Just had a brief look at sentencing and came across an article on the longest sentences handed out in the UK during 2021 - they were all for murder, mostly violent murders, one poisoning. One violent and prolonged attempted murder.

But apparently a career criminal who was very familiar with the prison and justice system and who desperately wanted to get back into prison (it's fair to say for as long as possible, why go for the lesser crime and sentence of that is your objective) would have chosen sex crimes as his way of getting back into prison.

He also had the opportunity to murder one or both of his victims, but chose not to.

That's not even getting into the circumstances /his behaviour op outlined.

fUNNYfACE36 · 23/08/2022 23:03

The rape was shocking, brutal and sadistic, but virtually every story in the news is really bad for somebody.zAnybody who didnt become desensitised a little would become mentally ill with all this terribly sad news day after day after day.This particular story resonates with you.
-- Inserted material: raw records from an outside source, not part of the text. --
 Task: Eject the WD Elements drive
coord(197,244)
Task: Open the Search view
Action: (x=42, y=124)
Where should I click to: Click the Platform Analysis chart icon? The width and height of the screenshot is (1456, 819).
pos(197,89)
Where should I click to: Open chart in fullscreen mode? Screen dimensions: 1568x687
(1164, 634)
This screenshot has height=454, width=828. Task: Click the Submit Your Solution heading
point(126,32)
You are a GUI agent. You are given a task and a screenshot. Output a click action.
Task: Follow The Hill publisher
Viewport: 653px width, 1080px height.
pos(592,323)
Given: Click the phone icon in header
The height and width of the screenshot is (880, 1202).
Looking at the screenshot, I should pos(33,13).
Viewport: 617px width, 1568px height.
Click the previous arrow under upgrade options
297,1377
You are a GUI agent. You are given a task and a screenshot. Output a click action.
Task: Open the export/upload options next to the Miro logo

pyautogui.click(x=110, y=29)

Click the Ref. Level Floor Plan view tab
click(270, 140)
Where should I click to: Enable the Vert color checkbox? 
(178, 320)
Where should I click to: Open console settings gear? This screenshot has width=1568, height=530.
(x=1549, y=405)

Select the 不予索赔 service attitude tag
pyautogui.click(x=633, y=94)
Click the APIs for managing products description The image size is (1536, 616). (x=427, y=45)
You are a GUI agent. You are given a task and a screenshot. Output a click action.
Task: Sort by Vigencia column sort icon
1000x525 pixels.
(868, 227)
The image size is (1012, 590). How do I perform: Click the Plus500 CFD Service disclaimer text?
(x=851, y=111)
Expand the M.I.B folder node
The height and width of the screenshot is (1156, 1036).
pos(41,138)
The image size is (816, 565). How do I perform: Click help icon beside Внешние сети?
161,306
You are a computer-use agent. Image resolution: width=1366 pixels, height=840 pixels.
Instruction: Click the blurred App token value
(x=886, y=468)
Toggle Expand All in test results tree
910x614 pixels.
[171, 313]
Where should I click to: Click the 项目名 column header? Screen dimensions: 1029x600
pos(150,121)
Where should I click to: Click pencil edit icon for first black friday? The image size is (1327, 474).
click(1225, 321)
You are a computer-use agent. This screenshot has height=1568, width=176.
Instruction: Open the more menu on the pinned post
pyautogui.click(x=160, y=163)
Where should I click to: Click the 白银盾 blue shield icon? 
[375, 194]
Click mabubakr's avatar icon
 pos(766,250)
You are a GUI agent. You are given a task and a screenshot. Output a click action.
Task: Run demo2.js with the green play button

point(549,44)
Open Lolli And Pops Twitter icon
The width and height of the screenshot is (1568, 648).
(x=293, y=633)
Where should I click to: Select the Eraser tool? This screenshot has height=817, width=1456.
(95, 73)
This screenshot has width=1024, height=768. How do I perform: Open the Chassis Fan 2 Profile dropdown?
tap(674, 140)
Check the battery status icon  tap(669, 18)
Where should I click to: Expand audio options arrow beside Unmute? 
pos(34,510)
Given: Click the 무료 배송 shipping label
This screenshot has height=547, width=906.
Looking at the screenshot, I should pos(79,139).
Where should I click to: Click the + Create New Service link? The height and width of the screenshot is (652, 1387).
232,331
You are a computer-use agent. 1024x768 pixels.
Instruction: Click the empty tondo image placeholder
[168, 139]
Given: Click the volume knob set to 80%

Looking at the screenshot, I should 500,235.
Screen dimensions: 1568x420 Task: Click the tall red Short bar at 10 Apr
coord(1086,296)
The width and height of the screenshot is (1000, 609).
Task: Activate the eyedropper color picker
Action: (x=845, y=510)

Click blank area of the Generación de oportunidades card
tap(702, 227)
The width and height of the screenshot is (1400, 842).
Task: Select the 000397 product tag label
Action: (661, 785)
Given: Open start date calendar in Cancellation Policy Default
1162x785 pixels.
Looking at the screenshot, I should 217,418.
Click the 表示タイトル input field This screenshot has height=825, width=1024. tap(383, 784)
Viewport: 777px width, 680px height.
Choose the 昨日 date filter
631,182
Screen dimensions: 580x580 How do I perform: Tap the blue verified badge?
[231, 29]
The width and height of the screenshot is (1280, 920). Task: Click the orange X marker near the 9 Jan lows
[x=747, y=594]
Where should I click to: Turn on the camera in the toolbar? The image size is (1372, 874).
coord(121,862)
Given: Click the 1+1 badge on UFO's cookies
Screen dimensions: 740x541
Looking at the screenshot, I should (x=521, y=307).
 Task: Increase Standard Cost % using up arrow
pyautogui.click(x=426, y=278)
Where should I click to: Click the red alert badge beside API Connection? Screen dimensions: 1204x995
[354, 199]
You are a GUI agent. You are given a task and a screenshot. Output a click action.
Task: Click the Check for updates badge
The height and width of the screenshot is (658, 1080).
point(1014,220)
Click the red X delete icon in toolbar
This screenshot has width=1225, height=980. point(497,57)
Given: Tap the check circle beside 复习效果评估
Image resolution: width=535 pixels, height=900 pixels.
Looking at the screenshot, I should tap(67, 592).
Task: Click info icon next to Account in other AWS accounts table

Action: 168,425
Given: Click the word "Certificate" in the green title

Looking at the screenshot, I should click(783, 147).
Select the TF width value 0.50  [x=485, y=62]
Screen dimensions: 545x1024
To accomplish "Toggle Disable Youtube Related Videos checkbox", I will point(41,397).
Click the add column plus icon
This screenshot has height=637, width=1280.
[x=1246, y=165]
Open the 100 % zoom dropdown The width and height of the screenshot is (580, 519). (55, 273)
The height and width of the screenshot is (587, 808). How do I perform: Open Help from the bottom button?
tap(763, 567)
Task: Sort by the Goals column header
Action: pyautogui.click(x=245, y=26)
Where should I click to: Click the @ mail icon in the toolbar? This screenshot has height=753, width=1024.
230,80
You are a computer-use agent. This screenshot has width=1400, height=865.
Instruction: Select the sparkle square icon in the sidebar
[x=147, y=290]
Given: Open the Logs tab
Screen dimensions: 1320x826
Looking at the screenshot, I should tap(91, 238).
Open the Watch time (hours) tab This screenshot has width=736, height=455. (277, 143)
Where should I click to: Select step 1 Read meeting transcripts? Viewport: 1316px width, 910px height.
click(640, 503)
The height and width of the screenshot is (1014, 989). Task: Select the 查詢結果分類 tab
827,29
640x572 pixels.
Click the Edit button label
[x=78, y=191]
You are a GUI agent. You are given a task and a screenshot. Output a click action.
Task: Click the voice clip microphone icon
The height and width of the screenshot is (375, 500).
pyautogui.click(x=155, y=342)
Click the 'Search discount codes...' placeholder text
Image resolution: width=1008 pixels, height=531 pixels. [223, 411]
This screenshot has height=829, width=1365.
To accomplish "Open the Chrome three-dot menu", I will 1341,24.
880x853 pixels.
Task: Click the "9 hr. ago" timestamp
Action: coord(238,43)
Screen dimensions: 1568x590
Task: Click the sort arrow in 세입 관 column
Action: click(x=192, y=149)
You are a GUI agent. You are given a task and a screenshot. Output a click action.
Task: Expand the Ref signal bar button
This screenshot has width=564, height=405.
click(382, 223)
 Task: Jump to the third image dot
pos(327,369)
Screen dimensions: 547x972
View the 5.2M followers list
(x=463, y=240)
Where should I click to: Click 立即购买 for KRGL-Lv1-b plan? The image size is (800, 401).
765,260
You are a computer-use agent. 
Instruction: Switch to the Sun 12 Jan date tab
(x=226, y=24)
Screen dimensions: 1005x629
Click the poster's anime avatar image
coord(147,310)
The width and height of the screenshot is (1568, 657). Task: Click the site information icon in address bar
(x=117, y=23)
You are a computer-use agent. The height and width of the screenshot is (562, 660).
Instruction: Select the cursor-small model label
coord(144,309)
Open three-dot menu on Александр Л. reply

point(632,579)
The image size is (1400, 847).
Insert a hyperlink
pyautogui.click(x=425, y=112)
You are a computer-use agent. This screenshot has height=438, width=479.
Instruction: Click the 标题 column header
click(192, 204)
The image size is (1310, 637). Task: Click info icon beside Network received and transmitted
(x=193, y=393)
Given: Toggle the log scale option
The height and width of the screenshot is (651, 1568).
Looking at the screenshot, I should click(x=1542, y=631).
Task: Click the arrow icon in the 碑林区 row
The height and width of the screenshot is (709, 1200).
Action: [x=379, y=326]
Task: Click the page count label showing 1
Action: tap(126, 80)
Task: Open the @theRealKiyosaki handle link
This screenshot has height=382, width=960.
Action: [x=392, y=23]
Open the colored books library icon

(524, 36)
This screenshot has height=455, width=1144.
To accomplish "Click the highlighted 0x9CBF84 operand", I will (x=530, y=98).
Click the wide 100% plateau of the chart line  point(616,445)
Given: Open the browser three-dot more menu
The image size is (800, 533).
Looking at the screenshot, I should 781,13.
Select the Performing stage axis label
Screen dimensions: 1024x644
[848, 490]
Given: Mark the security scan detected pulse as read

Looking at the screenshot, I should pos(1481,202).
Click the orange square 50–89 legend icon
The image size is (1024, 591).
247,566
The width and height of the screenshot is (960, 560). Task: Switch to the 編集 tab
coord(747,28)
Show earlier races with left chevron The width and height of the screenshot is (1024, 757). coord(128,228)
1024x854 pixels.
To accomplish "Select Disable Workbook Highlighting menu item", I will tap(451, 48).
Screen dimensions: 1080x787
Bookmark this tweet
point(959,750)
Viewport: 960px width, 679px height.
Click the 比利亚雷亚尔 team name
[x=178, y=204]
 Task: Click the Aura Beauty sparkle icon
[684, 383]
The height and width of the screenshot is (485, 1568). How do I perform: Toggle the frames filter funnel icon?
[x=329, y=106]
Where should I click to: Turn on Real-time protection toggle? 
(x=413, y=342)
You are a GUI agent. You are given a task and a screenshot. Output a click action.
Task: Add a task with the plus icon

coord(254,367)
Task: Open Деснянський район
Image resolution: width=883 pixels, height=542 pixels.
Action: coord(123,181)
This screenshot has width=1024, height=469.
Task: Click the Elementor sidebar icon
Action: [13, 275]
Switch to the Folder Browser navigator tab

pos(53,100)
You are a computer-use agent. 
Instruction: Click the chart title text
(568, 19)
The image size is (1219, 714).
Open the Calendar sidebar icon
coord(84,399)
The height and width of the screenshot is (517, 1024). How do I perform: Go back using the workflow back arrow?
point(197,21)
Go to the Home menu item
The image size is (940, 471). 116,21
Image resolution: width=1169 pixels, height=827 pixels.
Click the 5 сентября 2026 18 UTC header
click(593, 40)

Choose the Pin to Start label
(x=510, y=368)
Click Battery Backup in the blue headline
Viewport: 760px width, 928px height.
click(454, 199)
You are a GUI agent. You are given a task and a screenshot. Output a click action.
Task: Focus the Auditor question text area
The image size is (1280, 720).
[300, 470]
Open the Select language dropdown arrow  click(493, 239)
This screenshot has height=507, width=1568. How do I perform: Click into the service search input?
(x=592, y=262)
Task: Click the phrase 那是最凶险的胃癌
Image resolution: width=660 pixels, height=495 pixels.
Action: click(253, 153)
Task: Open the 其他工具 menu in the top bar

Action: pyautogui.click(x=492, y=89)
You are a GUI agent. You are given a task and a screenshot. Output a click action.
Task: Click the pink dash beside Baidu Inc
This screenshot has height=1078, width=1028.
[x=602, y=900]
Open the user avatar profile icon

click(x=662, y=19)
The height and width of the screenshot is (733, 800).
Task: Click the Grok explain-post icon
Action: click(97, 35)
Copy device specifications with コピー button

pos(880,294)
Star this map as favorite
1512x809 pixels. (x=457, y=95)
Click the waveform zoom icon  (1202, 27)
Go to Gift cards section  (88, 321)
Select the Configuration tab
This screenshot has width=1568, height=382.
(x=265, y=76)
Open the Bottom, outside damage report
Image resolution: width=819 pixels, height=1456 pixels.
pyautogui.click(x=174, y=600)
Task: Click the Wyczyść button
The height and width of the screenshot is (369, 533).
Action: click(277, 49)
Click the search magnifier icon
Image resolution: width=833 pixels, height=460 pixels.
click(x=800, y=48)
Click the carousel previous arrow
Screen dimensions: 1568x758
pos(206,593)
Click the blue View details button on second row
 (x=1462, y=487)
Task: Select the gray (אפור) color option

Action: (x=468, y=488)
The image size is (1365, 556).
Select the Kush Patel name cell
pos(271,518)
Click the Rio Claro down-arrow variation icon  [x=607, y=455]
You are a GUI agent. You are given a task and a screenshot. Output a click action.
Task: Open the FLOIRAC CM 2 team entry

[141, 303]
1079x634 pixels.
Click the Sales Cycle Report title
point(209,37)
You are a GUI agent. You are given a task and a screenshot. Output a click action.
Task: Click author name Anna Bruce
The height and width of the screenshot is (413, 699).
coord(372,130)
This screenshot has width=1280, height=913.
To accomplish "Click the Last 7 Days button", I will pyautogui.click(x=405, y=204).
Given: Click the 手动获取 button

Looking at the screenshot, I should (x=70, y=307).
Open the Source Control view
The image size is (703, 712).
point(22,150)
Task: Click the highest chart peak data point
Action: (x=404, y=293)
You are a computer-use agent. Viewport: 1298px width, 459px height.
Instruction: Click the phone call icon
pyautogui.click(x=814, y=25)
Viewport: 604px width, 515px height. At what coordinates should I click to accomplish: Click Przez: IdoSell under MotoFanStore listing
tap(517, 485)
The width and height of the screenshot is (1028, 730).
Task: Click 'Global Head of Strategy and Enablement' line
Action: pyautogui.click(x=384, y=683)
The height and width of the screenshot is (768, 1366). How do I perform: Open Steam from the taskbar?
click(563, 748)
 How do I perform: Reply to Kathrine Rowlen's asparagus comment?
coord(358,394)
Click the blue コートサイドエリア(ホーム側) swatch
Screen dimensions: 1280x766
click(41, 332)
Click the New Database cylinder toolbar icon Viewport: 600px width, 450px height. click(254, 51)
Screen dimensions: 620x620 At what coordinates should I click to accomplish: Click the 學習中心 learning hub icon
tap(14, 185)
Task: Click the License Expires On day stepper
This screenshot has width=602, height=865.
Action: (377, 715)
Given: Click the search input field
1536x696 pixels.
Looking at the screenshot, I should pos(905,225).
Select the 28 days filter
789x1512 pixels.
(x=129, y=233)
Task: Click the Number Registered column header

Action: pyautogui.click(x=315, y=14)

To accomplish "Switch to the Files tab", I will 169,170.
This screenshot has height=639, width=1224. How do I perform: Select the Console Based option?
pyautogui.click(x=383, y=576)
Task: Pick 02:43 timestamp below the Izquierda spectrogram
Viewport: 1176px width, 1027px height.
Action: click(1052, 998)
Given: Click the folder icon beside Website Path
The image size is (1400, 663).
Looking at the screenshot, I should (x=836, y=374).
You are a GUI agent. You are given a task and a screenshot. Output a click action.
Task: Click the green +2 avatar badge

To him it is terrible but it is just one of many horrible incidents that garden every day

Meraas · 23/08/2022 23:09

fUNNYfACE36 · 23/08/2022 23:03

The rape was shocking, brutal and sadistic, but virtually every story in the news is really bad for somebody.zAnybody who didnt become desensitised a little would become mentally ill with all this terribly sad news day after day after day.This particular story resonates with you. To him it is terrible but it is just one of many horrible incidents that garden every day

It’s not just another incident to his wife, who is a rape survivor though. That should mean something. If he was in the army and witnessed the atrocities committed in Iraq or Afghanistan, wouldn’t you expect OP have sympathy if he told her about a story in the news that upset him?

ReneBumsWombats · 23/08/2022 23:15

fUNNYfACE36 · 23/08/2022 23:03

The rape was shocking, brutal and sadistic, but virtually every story in the news is really bad for somebody.zAnybody who didnt become desensitised a little would become mentally ill with all this terribly sad news day after day after day.This particular story resonates with you. To him it is terrible but it is just one of many horrible incidents that garden every day

No, to him it's a fucking joke.

Comtesse · 23/08/2022 23:19

I don’t read articles like that. I don’t need that stuff in my brain, that kind of real depravity is just too much. Those poor women.

LemonDrop22 · 23/08/2022 23:20

fUNNYfACE36 · 23/08/2022 23:03

The rape was shocking, brutal and sadistic, but virtually every story in the news is really bad for somebody.zAnybody who didnt become desensitised a little would become mentally ill with all this terribly sad news day after day after day.This particular story resonates with you. To him it is terrible but it is just one of many horrible incidents that garden every day

My partner doesn't like hearing about or dwelling on awful cases of crime etc. but he would never respond like ops partner did (and I have no background like op's).

The hammer part is particularly disturbing and odd.